Less than a week after his ouster as Rincon police chief, Mike Bohannon has fired back at the city.
Bohannon, who was placed on administrative leave last Tuesday and ultimately relieved of his duties last Thursday, said he did not agree with interim city manager Wesley Corbitt’s assertion that an internal affairs investigation should have been conducted into at least one Rincon police officer while a criminal investigation was under way.
"In all my years, an internal affairs investigation has never superseded a criminal investigation," Bohannon said. "It just doesn’t happen."
Bohannon said he got a call from one of his detectives that the Savannah-Chatham Counter Narcotics Team wanted to come to Rincon to conduct an interview with someone they believed was involved in a steroids ring. The Rincon Police Department’s other detective and the Effingham County Sheriff Office’s drug suppression unit were occupied on another case, Bohannon said.
Bohannon said he told his detective to call him back when he knew more. He was told that there was "a mega-amount of steroids coming in from other countries," Bohannon said, and that one or two of his officers may be involved.
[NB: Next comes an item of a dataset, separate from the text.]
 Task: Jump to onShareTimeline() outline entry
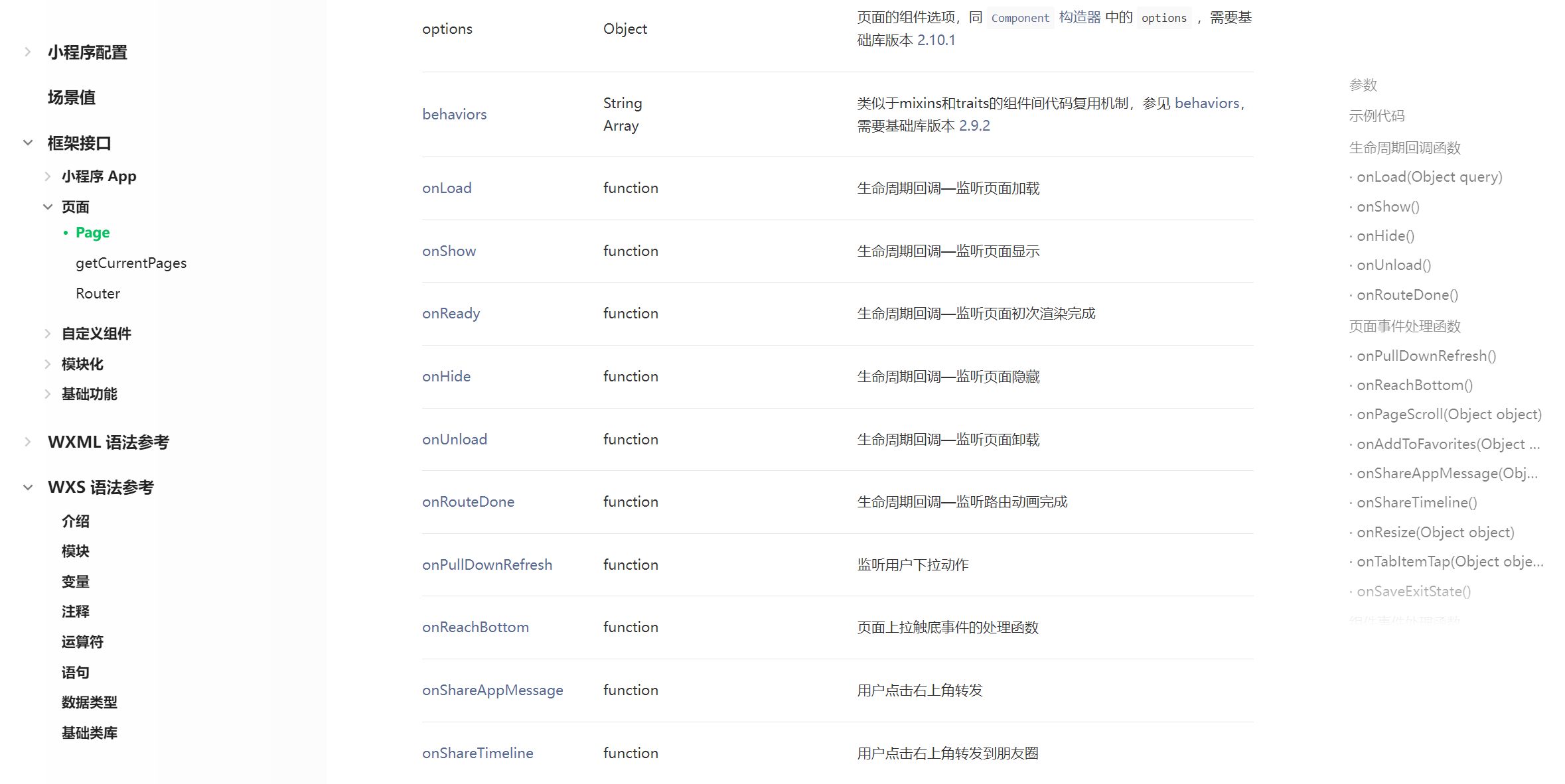pyautogui.click(x=1416, y=503)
The Rincon Police officer who accompanied the CNT agents on the "knock and talk" overheard the name of another Rincon officer, according to Corbitt. Two officers resigned from the Rincon Police Department last Tuesday.
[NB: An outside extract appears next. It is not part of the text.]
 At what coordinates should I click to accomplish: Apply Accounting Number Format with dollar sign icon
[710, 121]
"At that point is where our chief should have taken action to review the officers," Corbitt said. "It had nothing to do with the criminal investigation."
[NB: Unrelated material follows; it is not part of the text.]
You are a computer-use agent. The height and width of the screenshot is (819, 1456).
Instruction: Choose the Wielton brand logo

But Bohannon, briefed on the matter by his detectives and Sgt. Philip Scholl, said drugs coming from another country would make it a federal case.
"I said, ‘I don’t want to compromise a criminal investigation,’" Bohannon said.
He also cited the 1996 U.S. Supreme Court Garrity v. New Jersey case, in which an officer’s testimony in an internal affairs investigation could not be used against him in a criminal investigation.
Though one of his officers initially had asked if the department should conduct an internal affairs probe, "all three people agreed at the time, ‘let’s do the criminal investigation first,’" Bohannon said.
Corbitt said he asked Bohannon
five days after the first call from CNT what he was doing about the matter that potentially involved Rincon officers.
"I asked, ‘What are you doing?’ and he acted like I wanted to be apprised of a criminal investigation," Corbitt said. "We have an officer that’s been implicated, and that’s when I placed him on administrative leave. He never conducted an investigation. There was nothing done right, talking to our city attorney and our officers, so I had to step in. It’s not that I wanted to."
Bohannon said conducting an internal affairs review in the middle of a criminal probe could jeopardize the criminal investigation.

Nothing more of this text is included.